Even as M&A activity has slowed, LTC is identifying assets for sale to create a less risky overall portfolio and recycle capital, and is actively managing existing assets as well as seeking off-market deals. Ultimately, the cycle will turn, and LTC is well-capitalized to take advantage of opportunities to acquire when that happens, Simpson emphasized.

“Do not mistake our patience for inactivity,” she said.

Anthem’s upswing continues, Thrive not yet thriving

While largely sidelined from acquisition activity, senior housing REITs have had their hands full helping operators through industry headwinds, which have come in the form of oversupply in certain markets as well as tight labor markets.

In terms of its operators, “focal points” right now are Anthem Memory Care and Thrive Senior Living, LTC’s Executive Vice President and Chief Investment Officer Clint Malin said on Tuesday’s call.

LTC issued a monitory default to Lake Oswego, Oregon-based Anthem in August 2017, after the provider failed to pay its rent in full. With 11 properties in LTC’s portfolio, Anthem accounts for about 3% of the REIT’s annual income.

Since last August, Anthem’s performance has steadily improved, and progress continued last quarter. Currently, LTC is in discussions to increase rent expectations for 2019.

Improvements have been harder to come by for Thrive Senior Living. The Atlanta-based provider has an overall portfolio of about 20 communities, of which six are owned by LTC.

Last August, LTC announced that it was granting $1.4 million in deferred rent to Thrive, which was having trouble leasing up some of its properties. That rent deferral was granted through June 30, 2019, but occupancy has not improved much and Thrive has already exhausted that whole deferred amount, Simpson said.

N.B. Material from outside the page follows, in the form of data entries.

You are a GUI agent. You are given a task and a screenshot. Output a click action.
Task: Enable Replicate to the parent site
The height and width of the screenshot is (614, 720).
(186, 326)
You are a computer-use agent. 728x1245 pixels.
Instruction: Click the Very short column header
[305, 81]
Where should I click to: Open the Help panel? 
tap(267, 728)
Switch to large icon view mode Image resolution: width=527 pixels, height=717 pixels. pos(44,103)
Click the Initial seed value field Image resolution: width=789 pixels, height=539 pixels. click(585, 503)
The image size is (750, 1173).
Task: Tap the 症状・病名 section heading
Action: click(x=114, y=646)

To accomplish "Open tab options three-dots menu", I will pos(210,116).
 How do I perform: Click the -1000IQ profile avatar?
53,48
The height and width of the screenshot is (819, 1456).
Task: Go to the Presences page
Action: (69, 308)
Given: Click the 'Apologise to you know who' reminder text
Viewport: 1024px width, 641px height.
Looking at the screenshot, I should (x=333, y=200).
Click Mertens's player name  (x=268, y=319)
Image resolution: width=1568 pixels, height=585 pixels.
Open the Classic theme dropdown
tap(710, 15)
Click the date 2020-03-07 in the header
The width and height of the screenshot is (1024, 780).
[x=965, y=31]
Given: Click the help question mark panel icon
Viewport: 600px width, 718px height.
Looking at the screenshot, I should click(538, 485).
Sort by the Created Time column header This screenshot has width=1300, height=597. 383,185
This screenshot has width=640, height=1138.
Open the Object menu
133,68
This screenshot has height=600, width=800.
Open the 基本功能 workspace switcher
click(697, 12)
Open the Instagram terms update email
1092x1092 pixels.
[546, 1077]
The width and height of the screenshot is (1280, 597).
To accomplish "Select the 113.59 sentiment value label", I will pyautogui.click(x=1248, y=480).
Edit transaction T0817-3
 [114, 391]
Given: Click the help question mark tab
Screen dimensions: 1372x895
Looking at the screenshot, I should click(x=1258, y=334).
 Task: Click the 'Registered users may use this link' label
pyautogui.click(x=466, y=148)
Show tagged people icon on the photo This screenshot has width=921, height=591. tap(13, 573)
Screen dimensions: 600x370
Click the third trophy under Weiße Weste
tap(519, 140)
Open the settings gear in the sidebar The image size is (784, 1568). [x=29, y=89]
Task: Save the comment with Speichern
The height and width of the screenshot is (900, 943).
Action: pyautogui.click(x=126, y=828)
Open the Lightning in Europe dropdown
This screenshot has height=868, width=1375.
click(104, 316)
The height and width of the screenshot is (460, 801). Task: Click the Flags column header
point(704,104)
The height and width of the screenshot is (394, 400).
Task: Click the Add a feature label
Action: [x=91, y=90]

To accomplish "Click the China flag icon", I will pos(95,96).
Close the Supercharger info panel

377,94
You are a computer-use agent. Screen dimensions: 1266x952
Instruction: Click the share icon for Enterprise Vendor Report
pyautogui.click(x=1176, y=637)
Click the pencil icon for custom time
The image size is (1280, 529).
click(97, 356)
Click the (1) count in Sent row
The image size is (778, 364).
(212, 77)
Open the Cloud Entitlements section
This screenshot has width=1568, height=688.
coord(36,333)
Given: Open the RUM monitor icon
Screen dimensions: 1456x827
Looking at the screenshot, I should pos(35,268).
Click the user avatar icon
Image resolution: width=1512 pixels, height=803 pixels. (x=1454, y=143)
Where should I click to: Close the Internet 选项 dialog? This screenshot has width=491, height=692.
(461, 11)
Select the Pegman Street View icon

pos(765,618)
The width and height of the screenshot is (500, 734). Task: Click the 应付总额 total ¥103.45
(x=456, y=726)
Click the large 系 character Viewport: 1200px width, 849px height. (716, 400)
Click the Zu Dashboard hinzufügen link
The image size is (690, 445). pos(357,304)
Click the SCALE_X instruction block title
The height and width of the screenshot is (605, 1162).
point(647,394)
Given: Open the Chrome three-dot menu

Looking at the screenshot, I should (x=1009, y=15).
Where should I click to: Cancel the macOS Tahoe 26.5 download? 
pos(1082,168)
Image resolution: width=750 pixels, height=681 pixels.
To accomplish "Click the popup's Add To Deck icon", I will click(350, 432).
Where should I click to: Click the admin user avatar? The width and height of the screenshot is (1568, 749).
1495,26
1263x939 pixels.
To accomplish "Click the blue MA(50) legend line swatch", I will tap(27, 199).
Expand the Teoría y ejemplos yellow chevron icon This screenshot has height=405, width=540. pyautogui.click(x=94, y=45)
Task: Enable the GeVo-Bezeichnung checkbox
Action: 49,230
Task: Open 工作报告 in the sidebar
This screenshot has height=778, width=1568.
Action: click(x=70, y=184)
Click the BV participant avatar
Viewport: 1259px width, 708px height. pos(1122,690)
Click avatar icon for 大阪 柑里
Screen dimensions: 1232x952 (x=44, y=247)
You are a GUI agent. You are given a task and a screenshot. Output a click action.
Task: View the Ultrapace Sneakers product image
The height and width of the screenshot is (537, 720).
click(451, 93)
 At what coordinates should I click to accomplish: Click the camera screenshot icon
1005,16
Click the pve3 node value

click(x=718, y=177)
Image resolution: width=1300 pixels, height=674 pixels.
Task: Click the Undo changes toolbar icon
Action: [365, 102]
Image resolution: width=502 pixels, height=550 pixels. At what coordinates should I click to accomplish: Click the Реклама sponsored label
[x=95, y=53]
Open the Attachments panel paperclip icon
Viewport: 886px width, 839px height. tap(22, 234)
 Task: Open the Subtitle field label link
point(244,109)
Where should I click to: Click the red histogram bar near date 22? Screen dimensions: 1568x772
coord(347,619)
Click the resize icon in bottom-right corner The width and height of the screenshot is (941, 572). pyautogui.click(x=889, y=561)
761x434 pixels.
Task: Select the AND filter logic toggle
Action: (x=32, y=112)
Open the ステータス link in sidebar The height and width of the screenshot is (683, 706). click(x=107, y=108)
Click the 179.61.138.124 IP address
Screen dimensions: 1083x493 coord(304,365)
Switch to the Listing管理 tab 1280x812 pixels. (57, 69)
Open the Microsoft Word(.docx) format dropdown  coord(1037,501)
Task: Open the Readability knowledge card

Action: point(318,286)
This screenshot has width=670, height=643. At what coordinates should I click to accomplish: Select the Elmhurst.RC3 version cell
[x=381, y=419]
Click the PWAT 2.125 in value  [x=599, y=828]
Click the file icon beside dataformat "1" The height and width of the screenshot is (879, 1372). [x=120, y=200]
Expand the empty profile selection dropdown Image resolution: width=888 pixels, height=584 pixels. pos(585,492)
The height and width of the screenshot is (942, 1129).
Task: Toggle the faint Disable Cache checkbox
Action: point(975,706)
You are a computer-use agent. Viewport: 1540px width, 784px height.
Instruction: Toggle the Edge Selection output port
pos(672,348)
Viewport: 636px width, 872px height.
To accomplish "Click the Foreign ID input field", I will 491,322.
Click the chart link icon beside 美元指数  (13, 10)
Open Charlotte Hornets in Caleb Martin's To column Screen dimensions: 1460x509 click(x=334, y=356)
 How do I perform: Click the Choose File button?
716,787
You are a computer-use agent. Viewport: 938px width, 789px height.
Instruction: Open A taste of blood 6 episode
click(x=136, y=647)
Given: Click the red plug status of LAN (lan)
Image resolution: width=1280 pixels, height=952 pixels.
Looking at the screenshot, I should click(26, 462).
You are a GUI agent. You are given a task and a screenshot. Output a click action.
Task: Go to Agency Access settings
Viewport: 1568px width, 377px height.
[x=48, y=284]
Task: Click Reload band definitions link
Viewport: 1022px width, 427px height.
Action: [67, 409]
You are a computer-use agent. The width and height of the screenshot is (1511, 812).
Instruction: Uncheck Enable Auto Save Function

“We had anticipated the deferred rent would provide a longer runway, and that has not materialized,” she said. “We’re working with Thrive to understand the extent to which they can meet 2019 rent obligations.”

Occupancy for the Thrive buildings was at 67% last January, and that had only ticked up to 72% as of October, Malin said. These are “relatively new buildings,” and they could be feeling the effects of oversupply in their markets, he noted, but LTC is trying to assess if there are operational improvements that need to be made.

The issues at these properties are not indicative of more widespread challenges at Thrive, President Les Strech told Senior Housing News. He zeroed in on two memory care properties, in particular.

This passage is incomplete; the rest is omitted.